Среди поданных Виктора про нее ходят разные слухи. Когда пятисотлетние кумушки собираются в чьей-нибудь уютной гостиной за чашкой горячей крови, они с удовольствием перемывают косточки Изабель, понимая, что сейчас находятся на безопасном расстоянии и она ничегошеньки не сможет им сделать. Но все равно понижают голос и оглядываются по сторонам, будто ожидая, что ее тень в любую минуту появится за спиной.
Говорят, она может управлять мыслями людей и заставлять их делать все, что пожелает.
Говорят, она сильна и могущественна, хотя никому не известно, сколько силы может вмещать в себя одна хрупкая девочка. Но проверять не хочется.
И еще, хоть об этом не сплетничают, но и так все знают: ради Виктора ей ничего не стоит вырезать деревню или даже маленький город. Размером с Прагу или Будапешт.
…Эта история произошла относительно недавно, хотя все ее старательно не помнят. Во Франции шел 1793 год, и то было весьма странное время. Жизнь в славном городе Париже для вампиров стала… интересной. И непредсказуемой. Как, в общем-то, и для большинства людей. Именно тогда погибло много старых вампиров, но появилось и не меньше новых, в том числе уже знакомый нам виконт де Морьев.

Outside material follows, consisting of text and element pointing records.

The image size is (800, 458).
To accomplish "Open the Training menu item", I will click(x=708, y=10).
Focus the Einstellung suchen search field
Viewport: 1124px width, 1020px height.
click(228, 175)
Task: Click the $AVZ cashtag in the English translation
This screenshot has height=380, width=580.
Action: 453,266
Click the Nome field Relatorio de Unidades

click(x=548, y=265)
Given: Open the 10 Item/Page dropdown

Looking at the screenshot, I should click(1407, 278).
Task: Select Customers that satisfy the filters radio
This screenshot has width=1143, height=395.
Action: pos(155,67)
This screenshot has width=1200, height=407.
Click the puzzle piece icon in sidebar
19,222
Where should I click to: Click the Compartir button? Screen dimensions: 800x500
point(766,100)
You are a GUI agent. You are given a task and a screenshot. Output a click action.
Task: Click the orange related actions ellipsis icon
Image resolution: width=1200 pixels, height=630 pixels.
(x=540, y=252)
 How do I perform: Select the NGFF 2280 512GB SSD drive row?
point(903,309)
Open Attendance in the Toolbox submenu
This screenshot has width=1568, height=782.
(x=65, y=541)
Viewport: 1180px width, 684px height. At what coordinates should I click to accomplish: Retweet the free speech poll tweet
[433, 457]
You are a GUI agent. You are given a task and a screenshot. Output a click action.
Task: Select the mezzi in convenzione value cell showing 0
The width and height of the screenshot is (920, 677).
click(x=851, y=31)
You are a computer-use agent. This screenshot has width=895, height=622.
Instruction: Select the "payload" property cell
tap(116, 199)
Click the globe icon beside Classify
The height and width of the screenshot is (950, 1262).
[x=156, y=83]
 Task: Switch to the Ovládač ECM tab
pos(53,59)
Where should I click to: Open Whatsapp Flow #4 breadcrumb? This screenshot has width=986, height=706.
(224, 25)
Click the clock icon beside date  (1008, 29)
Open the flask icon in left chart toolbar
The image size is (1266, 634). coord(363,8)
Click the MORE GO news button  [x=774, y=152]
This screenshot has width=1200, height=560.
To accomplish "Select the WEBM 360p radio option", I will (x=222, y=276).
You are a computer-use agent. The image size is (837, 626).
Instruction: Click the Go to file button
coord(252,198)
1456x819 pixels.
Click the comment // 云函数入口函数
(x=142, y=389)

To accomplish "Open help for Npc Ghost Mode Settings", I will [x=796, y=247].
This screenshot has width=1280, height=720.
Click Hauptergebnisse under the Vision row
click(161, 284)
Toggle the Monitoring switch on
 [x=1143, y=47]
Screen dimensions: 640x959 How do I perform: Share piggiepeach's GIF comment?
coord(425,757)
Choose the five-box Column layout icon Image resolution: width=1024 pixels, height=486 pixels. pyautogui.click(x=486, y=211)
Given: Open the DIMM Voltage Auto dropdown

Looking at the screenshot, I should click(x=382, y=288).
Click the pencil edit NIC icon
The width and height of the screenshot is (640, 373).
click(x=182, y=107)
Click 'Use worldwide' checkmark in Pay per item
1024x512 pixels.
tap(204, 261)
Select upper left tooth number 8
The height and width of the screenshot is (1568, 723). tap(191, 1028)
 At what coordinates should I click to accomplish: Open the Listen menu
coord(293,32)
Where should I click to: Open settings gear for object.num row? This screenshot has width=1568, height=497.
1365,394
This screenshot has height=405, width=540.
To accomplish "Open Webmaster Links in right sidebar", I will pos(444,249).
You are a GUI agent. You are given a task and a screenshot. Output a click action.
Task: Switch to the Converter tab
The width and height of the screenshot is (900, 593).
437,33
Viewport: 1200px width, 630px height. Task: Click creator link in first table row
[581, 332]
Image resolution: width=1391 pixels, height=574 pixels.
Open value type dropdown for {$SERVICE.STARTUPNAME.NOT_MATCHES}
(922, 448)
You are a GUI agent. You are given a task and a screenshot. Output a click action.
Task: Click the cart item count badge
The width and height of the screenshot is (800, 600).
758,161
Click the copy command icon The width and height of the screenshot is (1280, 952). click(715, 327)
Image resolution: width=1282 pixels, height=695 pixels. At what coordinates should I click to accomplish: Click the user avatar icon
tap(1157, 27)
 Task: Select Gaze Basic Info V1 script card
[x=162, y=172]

Новые вампиры были под стать эпохе: жестокие, свирепые, привыкшие убивать десятками. Поскольку Париж был опасен даже для них, вампирам было приказано — точнее, настоятельно рекомендовано — покинуть город. Хотя к рекомендациям Мастера прислушивались редко, но даже самые отчаянные понимали, что сегодняшняя ночь может стать последней, и есть немало других мест, где можно поживиться. Ну а когда к Сен-Жермену присоединился новый помощник, то вампиры начали эвакуироваться из города с завидным энтузиазмом.
Но это еще предыстория. Сама же история заключается в том, что кого-то забыли. А ведь очень обидно быть забытой. Не оставленной погибать из-за коварной мести, не брошенной ради спасения других, а просто забытой. Словно ненужная вещь, вроде шифоньера о трех ножках, оставленного на чердаке во время переезда. А когда о ней вспомнили, было уже слишком поздно.
Тот день в Париже мог оказаться последним для Изабель. Еще утром она как обычно забралась в свой гроб, стоявший в маленьком полуподвальном помещении заброшенного дома, а потом неожиданно проснулась. Сразу поняла — что-то не так. То ли от того, что солнце еще не село, и это чувствовалось даже через стены. То ли от едкого дыма, из-за которого и вампиру пришлось бы искать носовой платок. А может быть и от того, что крышка ее гроба уже догорала, и теперь огонь перекинулся на ее сорочку.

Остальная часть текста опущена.